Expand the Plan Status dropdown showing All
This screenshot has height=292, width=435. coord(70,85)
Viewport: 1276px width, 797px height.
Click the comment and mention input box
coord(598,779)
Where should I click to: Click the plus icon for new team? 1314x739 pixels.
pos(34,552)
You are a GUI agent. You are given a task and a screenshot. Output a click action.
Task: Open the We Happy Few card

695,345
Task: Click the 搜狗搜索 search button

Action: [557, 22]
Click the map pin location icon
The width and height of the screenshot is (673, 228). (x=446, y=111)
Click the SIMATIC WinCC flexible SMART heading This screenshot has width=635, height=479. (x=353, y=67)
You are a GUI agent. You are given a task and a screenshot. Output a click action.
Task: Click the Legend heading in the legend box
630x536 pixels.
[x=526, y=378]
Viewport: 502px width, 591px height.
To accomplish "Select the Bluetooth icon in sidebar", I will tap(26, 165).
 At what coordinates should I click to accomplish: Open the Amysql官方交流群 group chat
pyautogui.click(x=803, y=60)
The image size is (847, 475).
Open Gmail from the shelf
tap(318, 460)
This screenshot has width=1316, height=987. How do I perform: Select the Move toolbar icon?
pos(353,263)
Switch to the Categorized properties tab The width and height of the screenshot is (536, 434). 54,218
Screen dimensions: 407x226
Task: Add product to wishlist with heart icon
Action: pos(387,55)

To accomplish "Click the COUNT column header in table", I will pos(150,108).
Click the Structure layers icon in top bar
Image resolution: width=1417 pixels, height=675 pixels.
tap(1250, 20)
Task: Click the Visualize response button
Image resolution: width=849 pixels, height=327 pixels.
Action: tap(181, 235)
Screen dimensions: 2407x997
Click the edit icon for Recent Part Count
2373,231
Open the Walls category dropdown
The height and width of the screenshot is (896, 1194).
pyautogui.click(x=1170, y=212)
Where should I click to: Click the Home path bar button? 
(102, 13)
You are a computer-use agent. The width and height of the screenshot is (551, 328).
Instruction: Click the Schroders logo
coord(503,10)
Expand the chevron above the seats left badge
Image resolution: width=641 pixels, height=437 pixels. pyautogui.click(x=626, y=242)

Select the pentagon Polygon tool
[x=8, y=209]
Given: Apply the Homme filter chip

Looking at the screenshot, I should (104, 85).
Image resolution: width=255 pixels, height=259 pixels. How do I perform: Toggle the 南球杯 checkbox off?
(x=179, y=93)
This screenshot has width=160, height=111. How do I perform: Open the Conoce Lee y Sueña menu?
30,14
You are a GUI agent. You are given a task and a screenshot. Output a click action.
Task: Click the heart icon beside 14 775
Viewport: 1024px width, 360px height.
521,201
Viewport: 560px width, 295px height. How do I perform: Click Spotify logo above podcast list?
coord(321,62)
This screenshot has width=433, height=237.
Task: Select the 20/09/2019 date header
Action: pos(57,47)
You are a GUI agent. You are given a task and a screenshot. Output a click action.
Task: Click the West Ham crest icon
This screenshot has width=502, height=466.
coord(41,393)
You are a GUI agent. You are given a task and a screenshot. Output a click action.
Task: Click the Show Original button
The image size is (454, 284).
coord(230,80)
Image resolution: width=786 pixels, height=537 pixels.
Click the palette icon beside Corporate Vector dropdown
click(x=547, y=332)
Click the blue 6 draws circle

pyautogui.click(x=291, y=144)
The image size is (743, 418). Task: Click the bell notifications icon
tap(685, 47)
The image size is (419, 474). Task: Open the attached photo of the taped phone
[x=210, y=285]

■ Task objective:
Show each line of the records above containing "heading".

■ Expected output:
Click the SIMATIC WinCC flexible SMART heading This screenshot has width=635, height=479. (x=353, y=67)
Task: Click the Legend heading in the legend box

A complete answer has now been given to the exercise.